Il arrive aussi qu’un équipage peu aguerri ait peur d’arriver après la nuit parce que le vent est faible ou que sous voiles il faudrait tirer des bords. Arrive t-il que dans ces circonstances des voiliers appellent la SNSM pour un remorquage?
Oui, malheureusement cela se produit quelquefois. Mais sauf à avoir peur de rater l’apéro, il vaut probablement mieux demander assistance quand on ne se sent pas capable de rentrer à terre par ses propres moyens. De toute façon, ce remorquage, vous devrez le payer…
Faire appel à des services privés de remorquage
A ma connaissance il n’existe pas de tels services pour les plaisanciers en France. Par contre les marinas proposent généralement un service de remorquage à proximité du port pour aider les bateaux à manoeuvrer jusqu’au quai. Ce qui peut être une excellente solution si vous pouvez arriver jusqu’à eux à la voile. Un coup de téléphone à la capitainerie et le tour est joué. Enfin, si vous arrivez aux heures ouvrables.
Demander conseil ou assistance à d’autres plaisanciers
Enfin il est parfois possible de demander conseil ou assistance à d’autres plaisanciers qui se trouvent à proximité. Cela peut inclure des conseils pour résoudre la panne, un prêt de matériel ou de pièces de rechange, ou même une assistance pour remorquer le voilier vers un port ou un mouillage sûr. A réserver tout de même à des cas où cela ne mettrait pas en danger votre sauveteur.
Je me souviens comme ça d’avoir été sauvée d’un crash sur le pont de Plougastel à mes débuts. Le chantier nautique venait de mettre mon bateau à l’eau et de le faire mâter, si bien que la VHF n’était pas encore branchée. Je n’avais pas non plus remis les voiles à bord, ni fait le plein de gas-oil…
Le vent soufflait fort du sud ouest et mon bateau s’est mis à gîter considérablement au point que le moteur s’est désamorcé. Nous avons alors commencé à dériver très rapidement vers les piles du pont. En ce jour de semaine il n’y avait personne sur l’eau. Les téléphones portables n’existaient pas (oui c’était il y a longtemps…).
Par chance une vedette est apparue à ce moment-là, venant précisément de la rivière derrière le pont. Nous avons essayé d’attirer son attention en faisant des signes de détresse avec les bras. Elle a fini par nous voir et nous prendre en remorque jusqu’au ponton à 1 mille à peine. ça m’a coûté quelques verres de whisky au bar. Cher pour l’étudiante fauchée que j’étais, mais bien mérité pour nos sauveteurs.

■ **Consignes de l'exercice**:
1. D'après le texte sur l'assistance aux voiliers, quel service les marinas proposent-elles généralement ?
2. Prolongez le texte sur l'assistance aux voiliers après sa dernière phrase.

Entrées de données
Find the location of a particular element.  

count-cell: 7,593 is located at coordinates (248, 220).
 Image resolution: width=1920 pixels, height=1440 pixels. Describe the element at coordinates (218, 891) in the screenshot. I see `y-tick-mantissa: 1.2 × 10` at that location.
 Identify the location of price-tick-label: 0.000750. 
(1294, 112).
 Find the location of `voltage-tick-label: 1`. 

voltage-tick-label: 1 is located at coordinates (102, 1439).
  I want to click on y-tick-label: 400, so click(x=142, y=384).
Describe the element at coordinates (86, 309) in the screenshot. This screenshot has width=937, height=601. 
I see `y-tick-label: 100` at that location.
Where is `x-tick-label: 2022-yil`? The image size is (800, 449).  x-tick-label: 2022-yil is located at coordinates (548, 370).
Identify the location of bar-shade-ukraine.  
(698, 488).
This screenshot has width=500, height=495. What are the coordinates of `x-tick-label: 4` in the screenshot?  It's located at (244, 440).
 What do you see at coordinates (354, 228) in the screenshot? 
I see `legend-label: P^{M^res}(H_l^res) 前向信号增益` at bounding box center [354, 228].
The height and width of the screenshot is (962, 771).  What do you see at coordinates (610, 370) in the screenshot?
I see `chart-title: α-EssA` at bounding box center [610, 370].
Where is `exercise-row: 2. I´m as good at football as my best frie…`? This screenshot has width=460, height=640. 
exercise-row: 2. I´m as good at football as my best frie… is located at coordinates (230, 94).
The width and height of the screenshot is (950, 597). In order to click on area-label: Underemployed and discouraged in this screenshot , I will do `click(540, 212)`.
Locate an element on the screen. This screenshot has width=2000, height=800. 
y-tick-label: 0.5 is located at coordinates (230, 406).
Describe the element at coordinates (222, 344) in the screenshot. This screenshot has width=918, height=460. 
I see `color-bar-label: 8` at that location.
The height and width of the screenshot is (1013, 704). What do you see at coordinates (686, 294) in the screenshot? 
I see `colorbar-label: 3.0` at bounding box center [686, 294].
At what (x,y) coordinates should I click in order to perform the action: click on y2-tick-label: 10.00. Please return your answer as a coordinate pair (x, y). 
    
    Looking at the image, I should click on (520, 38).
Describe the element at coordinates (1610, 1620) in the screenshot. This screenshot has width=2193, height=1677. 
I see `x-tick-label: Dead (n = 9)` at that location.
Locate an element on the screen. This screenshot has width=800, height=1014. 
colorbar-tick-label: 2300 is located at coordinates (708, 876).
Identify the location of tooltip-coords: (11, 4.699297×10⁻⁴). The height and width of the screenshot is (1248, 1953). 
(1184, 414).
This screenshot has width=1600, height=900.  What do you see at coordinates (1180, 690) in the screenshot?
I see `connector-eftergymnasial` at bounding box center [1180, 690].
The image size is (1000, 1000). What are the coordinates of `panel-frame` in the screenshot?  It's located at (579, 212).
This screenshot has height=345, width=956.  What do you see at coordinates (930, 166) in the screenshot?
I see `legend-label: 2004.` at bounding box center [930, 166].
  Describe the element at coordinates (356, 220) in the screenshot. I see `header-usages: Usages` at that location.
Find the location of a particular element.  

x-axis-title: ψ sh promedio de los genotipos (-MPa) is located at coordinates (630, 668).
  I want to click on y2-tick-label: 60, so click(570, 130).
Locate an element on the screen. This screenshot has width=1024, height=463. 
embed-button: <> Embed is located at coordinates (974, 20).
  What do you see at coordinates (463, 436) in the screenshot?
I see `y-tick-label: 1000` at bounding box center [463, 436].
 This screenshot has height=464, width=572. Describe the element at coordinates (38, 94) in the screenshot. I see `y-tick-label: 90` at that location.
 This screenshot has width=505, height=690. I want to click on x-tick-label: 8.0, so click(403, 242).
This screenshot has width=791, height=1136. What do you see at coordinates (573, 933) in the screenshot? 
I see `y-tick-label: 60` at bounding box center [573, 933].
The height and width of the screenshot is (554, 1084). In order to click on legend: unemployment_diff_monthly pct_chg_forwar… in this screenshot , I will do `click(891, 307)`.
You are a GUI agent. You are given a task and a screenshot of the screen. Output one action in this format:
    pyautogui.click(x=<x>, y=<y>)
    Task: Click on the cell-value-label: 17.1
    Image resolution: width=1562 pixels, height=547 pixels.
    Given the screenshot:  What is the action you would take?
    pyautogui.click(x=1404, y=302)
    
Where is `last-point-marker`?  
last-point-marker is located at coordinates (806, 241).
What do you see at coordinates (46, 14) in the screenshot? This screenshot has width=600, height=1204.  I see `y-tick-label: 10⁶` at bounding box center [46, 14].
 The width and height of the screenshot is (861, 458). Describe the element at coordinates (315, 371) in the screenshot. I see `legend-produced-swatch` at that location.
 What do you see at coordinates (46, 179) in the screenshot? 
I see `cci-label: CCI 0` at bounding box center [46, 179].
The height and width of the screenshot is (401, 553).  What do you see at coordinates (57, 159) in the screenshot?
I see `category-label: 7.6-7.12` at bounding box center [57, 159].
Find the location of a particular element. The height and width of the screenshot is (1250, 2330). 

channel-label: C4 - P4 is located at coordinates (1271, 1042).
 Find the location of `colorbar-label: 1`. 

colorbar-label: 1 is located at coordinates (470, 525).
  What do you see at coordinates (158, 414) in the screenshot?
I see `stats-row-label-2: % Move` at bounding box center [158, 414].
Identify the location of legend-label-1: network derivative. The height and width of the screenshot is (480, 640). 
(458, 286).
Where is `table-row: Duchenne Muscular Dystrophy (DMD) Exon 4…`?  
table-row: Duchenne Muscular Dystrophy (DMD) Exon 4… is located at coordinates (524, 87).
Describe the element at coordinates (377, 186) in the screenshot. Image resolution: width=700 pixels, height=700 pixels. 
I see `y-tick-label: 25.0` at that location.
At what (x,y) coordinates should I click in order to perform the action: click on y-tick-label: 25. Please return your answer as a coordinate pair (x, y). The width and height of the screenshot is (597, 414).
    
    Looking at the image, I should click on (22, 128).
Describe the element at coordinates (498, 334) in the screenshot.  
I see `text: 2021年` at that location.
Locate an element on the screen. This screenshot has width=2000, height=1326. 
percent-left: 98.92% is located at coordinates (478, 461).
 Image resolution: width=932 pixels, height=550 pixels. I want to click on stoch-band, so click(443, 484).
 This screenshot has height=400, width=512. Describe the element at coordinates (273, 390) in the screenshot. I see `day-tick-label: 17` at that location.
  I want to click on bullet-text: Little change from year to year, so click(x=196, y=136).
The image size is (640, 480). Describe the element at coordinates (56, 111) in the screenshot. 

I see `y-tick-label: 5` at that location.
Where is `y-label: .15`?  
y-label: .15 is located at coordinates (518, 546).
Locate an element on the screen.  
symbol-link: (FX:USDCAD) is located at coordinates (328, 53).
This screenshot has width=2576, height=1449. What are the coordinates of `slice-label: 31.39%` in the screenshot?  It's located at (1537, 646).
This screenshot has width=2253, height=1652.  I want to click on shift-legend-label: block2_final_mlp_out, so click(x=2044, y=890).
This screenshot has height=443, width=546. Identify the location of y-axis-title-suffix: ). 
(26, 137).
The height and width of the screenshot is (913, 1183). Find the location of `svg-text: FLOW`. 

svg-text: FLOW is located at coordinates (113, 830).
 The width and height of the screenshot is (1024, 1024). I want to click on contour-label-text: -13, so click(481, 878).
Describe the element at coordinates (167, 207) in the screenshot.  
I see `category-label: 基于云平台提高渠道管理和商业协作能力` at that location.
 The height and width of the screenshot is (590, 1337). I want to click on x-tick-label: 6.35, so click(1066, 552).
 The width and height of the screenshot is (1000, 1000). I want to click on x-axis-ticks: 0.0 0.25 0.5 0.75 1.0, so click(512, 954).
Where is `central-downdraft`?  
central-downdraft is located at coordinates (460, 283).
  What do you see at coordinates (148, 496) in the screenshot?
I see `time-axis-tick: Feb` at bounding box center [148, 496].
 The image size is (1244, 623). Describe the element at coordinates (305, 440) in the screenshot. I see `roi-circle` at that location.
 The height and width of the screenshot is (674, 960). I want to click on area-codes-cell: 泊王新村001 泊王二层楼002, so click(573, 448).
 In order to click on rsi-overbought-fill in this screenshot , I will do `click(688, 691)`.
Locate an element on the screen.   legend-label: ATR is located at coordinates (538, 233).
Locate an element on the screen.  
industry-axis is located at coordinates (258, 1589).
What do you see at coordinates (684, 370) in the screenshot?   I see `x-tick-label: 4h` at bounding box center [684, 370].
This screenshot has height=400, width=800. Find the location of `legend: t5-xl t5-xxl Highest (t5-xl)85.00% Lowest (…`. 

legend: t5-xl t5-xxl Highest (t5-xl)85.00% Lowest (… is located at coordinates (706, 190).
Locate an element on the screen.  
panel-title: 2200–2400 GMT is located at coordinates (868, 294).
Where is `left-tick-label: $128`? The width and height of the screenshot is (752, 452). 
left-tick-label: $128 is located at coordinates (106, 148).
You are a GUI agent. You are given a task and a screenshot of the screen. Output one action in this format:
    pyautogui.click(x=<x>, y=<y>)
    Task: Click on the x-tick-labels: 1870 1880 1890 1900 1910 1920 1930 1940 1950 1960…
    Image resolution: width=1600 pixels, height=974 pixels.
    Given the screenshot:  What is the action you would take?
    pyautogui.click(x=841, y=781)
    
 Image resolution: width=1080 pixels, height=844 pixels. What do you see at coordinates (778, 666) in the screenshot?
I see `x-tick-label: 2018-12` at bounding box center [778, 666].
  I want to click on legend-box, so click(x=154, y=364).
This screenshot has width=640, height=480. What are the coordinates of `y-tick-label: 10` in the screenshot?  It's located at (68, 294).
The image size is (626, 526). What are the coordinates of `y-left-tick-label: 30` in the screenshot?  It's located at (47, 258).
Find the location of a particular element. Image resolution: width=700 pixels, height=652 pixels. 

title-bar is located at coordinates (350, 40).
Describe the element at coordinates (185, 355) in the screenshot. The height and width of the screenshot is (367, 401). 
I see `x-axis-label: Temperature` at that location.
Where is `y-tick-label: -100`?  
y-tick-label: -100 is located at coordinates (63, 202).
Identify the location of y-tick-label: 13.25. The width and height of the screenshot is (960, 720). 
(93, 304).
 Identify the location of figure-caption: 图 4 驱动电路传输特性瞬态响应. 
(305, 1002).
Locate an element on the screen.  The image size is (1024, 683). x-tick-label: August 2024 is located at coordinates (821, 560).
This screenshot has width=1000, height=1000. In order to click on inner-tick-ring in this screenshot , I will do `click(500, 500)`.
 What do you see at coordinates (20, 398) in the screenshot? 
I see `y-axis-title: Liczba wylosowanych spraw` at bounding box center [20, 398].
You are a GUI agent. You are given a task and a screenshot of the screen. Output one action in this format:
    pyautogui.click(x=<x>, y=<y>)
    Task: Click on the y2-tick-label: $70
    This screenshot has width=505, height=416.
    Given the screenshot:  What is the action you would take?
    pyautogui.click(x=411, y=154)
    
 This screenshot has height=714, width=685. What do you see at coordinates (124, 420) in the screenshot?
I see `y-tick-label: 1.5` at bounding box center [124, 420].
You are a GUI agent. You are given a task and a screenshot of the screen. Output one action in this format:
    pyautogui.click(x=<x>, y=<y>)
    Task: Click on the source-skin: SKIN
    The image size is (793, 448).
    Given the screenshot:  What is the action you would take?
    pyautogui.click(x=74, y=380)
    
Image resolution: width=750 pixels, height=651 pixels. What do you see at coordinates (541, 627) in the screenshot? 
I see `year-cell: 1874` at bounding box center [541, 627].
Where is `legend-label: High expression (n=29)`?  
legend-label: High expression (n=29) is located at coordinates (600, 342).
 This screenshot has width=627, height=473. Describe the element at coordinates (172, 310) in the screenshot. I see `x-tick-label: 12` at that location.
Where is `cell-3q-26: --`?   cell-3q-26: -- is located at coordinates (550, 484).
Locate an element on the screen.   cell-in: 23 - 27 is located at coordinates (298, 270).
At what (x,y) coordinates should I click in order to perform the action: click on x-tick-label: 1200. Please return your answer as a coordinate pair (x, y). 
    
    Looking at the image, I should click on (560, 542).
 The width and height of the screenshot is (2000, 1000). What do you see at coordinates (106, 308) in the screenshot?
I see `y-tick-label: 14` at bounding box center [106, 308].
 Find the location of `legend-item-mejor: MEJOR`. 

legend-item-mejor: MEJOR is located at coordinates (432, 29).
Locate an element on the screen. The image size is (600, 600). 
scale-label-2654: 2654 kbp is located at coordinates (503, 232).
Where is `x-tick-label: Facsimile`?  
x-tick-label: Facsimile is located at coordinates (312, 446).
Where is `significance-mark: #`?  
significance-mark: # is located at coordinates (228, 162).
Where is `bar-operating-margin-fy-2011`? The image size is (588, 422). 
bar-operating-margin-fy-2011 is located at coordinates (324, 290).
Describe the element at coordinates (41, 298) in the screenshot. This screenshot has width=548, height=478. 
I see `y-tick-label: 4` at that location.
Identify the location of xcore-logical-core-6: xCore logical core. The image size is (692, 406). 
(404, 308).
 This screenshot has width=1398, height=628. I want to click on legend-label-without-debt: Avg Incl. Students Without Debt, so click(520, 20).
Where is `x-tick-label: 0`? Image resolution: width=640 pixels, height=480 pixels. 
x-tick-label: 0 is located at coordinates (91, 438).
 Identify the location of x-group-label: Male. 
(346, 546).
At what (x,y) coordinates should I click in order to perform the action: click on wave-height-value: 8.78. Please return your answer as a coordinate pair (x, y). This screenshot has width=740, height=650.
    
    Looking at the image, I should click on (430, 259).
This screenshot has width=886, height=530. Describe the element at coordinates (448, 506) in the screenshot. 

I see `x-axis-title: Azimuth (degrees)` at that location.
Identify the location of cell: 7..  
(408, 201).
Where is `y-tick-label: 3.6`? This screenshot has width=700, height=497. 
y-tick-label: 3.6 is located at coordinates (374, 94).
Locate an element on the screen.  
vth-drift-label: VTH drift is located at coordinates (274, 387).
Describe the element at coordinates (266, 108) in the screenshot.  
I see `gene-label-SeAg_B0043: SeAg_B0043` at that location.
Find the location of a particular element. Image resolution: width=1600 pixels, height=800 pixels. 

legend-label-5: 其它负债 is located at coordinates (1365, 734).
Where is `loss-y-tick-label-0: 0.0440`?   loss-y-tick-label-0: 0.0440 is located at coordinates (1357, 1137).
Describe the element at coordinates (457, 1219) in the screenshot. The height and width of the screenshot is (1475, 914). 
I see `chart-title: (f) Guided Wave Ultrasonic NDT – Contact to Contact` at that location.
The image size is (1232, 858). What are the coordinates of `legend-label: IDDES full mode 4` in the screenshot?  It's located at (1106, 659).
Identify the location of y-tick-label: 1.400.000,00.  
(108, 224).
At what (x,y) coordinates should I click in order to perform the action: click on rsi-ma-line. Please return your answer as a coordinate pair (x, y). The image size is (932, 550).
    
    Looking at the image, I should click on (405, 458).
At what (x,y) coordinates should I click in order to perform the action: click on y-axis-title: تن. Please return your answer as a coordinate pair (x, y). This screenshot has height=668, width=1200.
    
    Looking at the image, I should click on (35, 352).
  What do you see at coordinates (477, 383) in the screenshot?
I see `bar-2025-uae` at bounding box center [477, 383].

■ **Réponses aux consignes**:
1. Un service de remorquage à proximité du port pour aider les bateaux à manœuvrer jusqu'au quai.

2.
Appeler à l’aide, oui, et alors?
Après ce petit tour d’horizon du problème, il me semble inopportun de critiquer les skippers de voilier qui demandent assistance pour une panne de moteur.
La seule critique valable pourrait porter sur un défaut de prévention. Mais cela n’est pas si évident pour les navigateurs qui ont encore peu d’expérience. Il y a tant de choses à apprendre pour maîtriser la navigation et la sécurité en mer. En plus ça ne s’arrête jamais, un marin peut progresser durant toute sa vie de marin s’il diversifie ses expériences.
J’aurais plus envie de défendre un certain état d’esprit vis à vis de la responsabilité que nous prenons sur l’eau.
En mer le principe de base est de compter d’abord sur soi pour prévenir et guérir les galères. Il faut donc entretenir le matériel et se former régulièrement. Mais il faut aussi être capable d’appeler à l’aide à temps. Quitte à se rendre compte que la situation n’était pas si critique que cela ensuite.
2 Comments
Didier Levreau
Bonjour,
Je navigue en amateur depuis des années, progressant ( j’espère) un peu à chaque nouvelle sortie en mer. Votre approche de la mer est utile et interessante. Grosso modo nous savons tout cela mais n’échangeons pas assez sur ces sujets et manquons quelques fois de prudence ou de défaut d’anticipation. Utile donc en ces temps de « démocratisation » de la mer et de la plaisance et l’arrivée d’une nouvelle catégorie » d’usagers de la mer » quelques fois plus consommateurs qu’aspirant navigateurs.
Katell
Merci Didier, oui, j’essaie d’écrire pour tout le monde, même si certains de mes articles sont un peu plus pointus.